A Lei n.º 46/2005, de 29 de
Agosto, foi aprovada em 28 de Julho de 2005, sendo Presidente da Assembleia da
República Jaime Gama, e promulgada em 14 de Agosto de 2005, sendo Presidente da
República, Jorge Sampaio e Primeiro-Ministro José Sócrates. Note-se que,
naquele diploma, que entrou em vigor em 1 de Janeiro de 2006, estabelece-se, no
seu artigo 1º, que «1- O presidente de
câmara municipal e o presidente de junta de freguesia só podem ser eleitos para
três mandatos consecutivos, salvo se no momento da entrada em vigor da presente
lei tiverem cumprido ou estiverem a cumprir, pelo menos, o 3.º mandato
consecutivo, circunstância em que poderão ser eleitos para mais um mandato
consecutivo.» (cf. Diário da República electrónico, I Série-A, n.º 165, de 29
de Agosto de 2005).
Muitos anos e polémicas depois, o
actual Presidente da República, Cavaco Silva, anunciou ter detectado um
conveniente “erro de publicação”: as preposições “de” não corresponderiam à
formulação original, aprovada na Assembleia de República, que conteria antes as
preposições “da”: presidente da câmara
municipal e presidente da junta de freguesia.
A Assembleia da República,
chamada a pronunciar-se, remeteu o assunto para a aplicação da lei: ou seja, para
os Tribunais.
Com o embuste presidencial e a hábil
posição dos partidos (no caso, disfarçados de Parlamento), o já inquinado
processo de limitação de mandatos sofreu uma machada final: já ninguém acredita que a lei seja para
cumprir.
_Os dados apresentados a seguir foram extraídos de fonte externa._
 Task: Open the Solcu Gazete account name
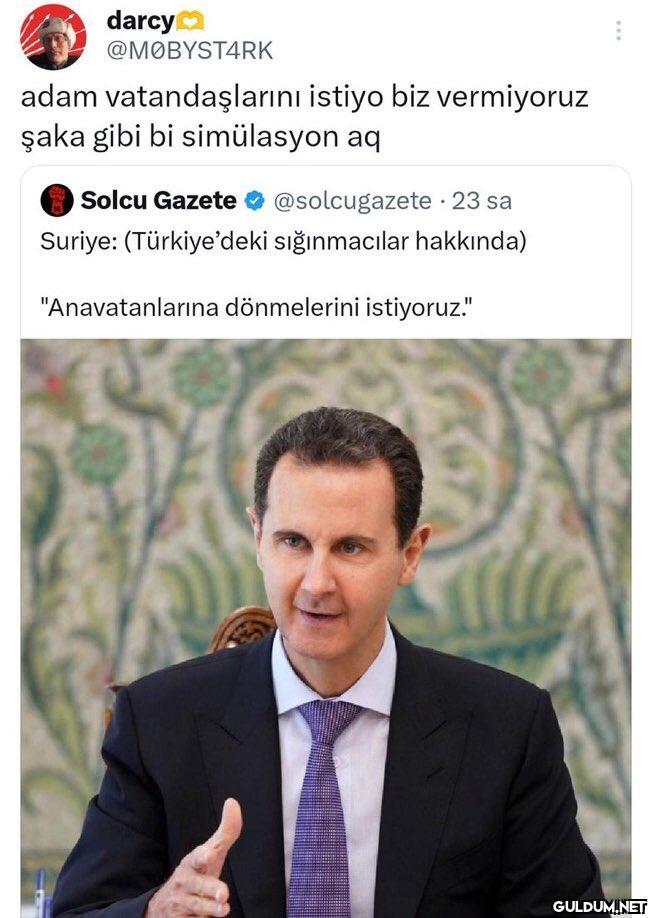click(x=159, y=200)
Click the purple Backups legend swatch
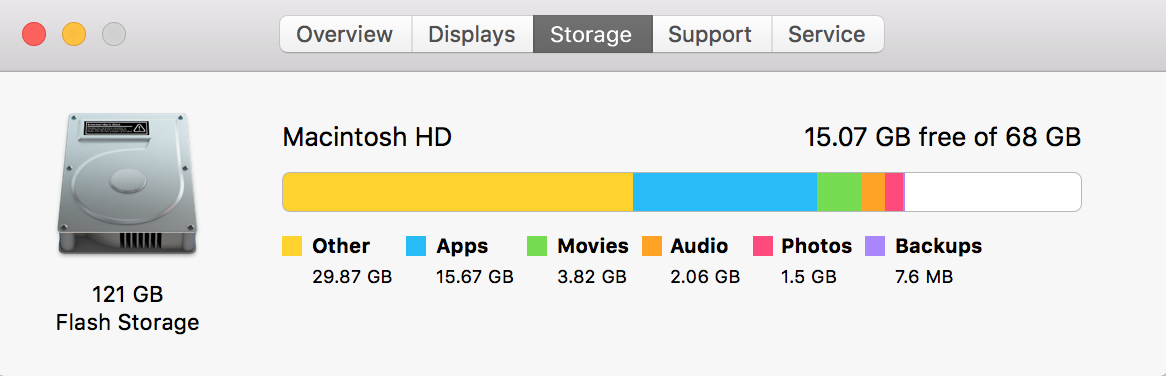Screen dimensions: 1166x376 (875, 246)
Tão-pouco acredita que, depois de tantas pressões do poder
político, os tribunais imponham, mais do que a letra, o espírito da lei: a renovação
de autarcas.
Trata-se, pois, duma expedita transferência
da questão do campo político para o campo judicial, com a vantagem de, a final,
os políticos justificarem-se com a decisão – que esperam “favorável” – dos Tribunais.
Esquecem-se, porventura, que as decisões que os Tribunais venham a tomar podem,
até, emprestar um manto de legalidade às candidaturas autárquicas, podem até
limpar a face dos candidatos e dos partidos, mas não limpam o carácter sórdido de
todos quantos se enleiam nas viscosas teias da farsa política.
À política o que é da política, à justiça o que é da justiça.